Lazar Džamić: There is a lot of both constructive and unconstructive ways, and a lot of them are socially justified. Which is why the law includes the categories of insult and slander, which are restrictions of freedom of speech. It boils down to what the social value of limiting freedom of speech is, what its constructive contribution to a more equal and civilised life is. But political limits to such freedom, that’s different and has no connection with correctness so much as with what the political elite want, a pervasive atmosphere and rules of behaviour in society. Honestly, we have much much bigger problems with freedom of speech, both locally and globally, than so-called political correctness, because our entire public discourse has long been entirely politically incorrect. No wonder it doesn’t like opposing tendencies…
You are author of, Cvjećarnica u kući cveća, a study on the Yugoslav success of the Alan Ford comic. What similarities do you see between this comic and our current reality?
Lazar Džamić: For us, Alan Ford is a documentary record. In the Balkans it plays out as tragedy, and not as surrealist farce, which is what it was originally in Italy. It offers a critique of any corrupt, dysfunctional, propagandised society. Here, farce and surrealism had the additional advantage that only we recognised the absurdity of our daily life and the black humour we lived it through for more than a hundred years. I recommend everybody go see the exhibition in the Museum of Yugoslavia, as it offers a unique example to view more than 150 original boards drawn by Magnus and Bunker (more Magnus than the latter) for the first 75 issues. And there is the small side exhibition of various original issues of the comic, and the fantastic and unique souvenirs.
What has the coronavirus pandemic laid bare?
Lazar Džamić: The incompetence of the ruling elites. The fragility of individualism and the ideology of profit at any price. The abiding force of the narrative of fear. It’s also shown us the heroism of ordinary people, as always. Heroism, like evil, is banal, present in all of us, and various individual circumstances can trigger one or the other. Our inner circumstances, family histories, and personal narratives, of course. The coronavirus has shown how broken the world’s substance is, how much confusion the modern media space has produced and how it has manipulated it. The developed world has no idea how to act without a plan. It thinks everything can be paid for, without any need for a new way of organising society. At the same time, it has made clear how much stronger emotions are then facts and so how much more important they are in the modern media space. Platforms created by the developed countries have been turned against them, weapons wielded by all those who don’t like that way of life. Here, the pandemic hasn’t laid anything bare, it’s just created a lot more opportunities to point out the system we live in. There are no major surprises here, just even more nausea at the quantity, that’s all.

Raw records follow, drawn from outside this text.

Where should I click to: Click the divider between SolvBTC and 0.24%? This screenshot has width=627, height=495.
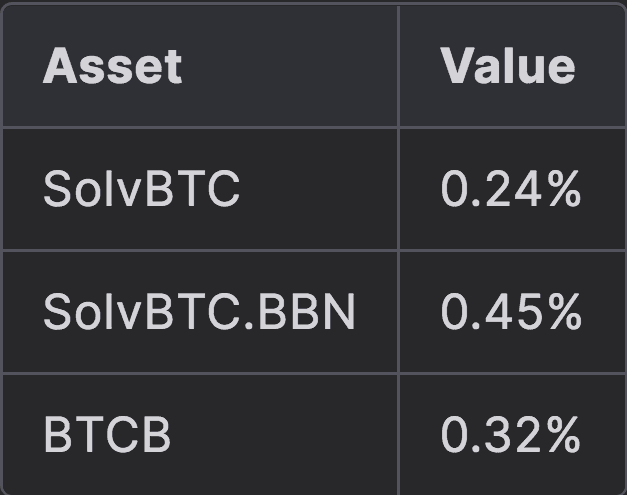click(x=398, y=189)
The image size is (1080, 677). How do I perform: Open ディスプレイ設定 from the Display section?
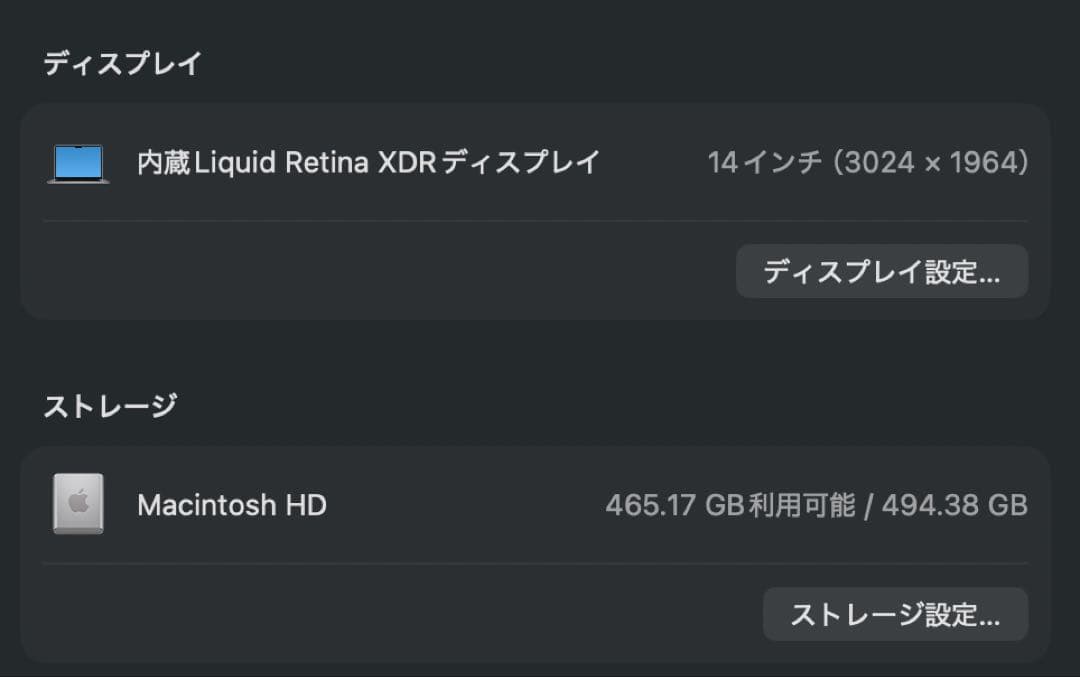coord(882,271)
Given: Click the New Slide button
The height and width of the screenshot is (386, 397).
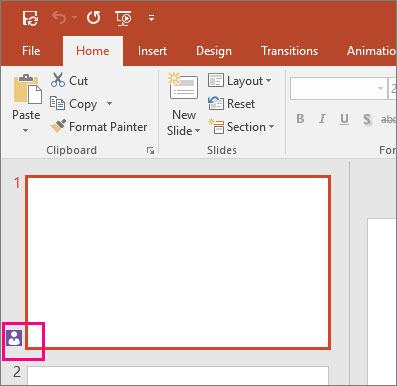Looking at the screenshot, I should pyautogui.click(x=184, y=104).
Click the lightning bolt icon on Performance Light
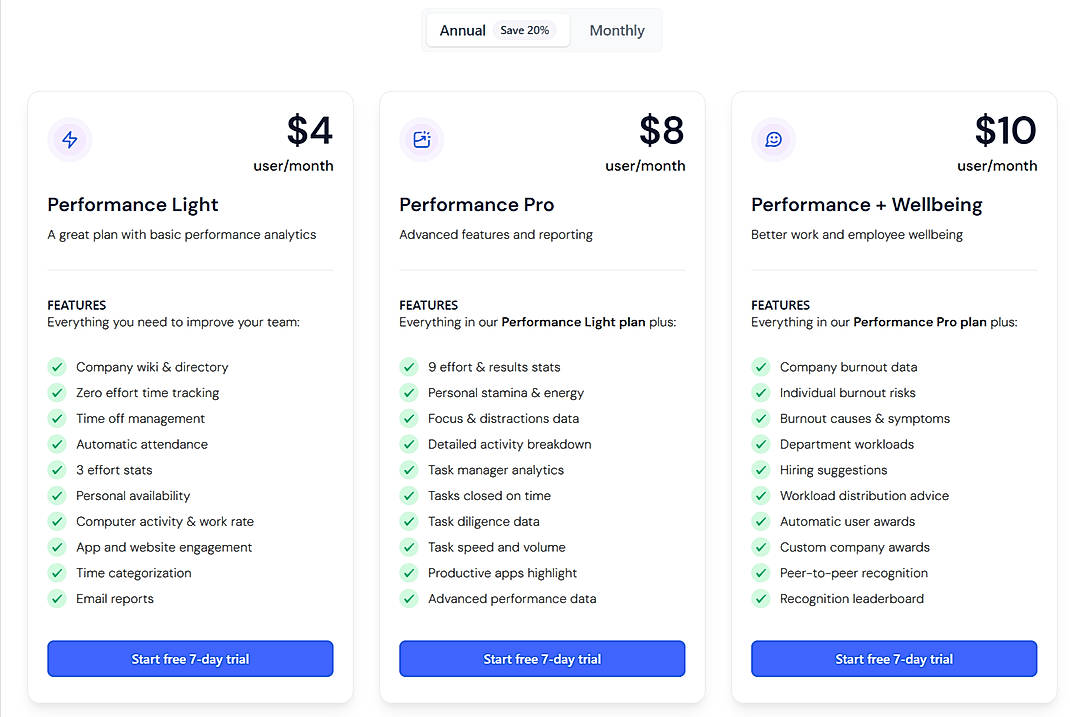 pyautogui.click(x=69, y=140)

What signs are we not following in Serbia?
Lazar Džamić: As to that, there are just too many of them. We ignore all the signs that underscore the importance of expertise, or point forward and not back. The ones that elevate intelligence, instead of belief or buffoonery, or that lead to civic consciousness and not feudalism, that teach respectfulness and order – we ignore them all. And the fruits are all around us. We’re experts at preferring the byways, swamps, and chasms, so that we can keep on going in circles, lost in space.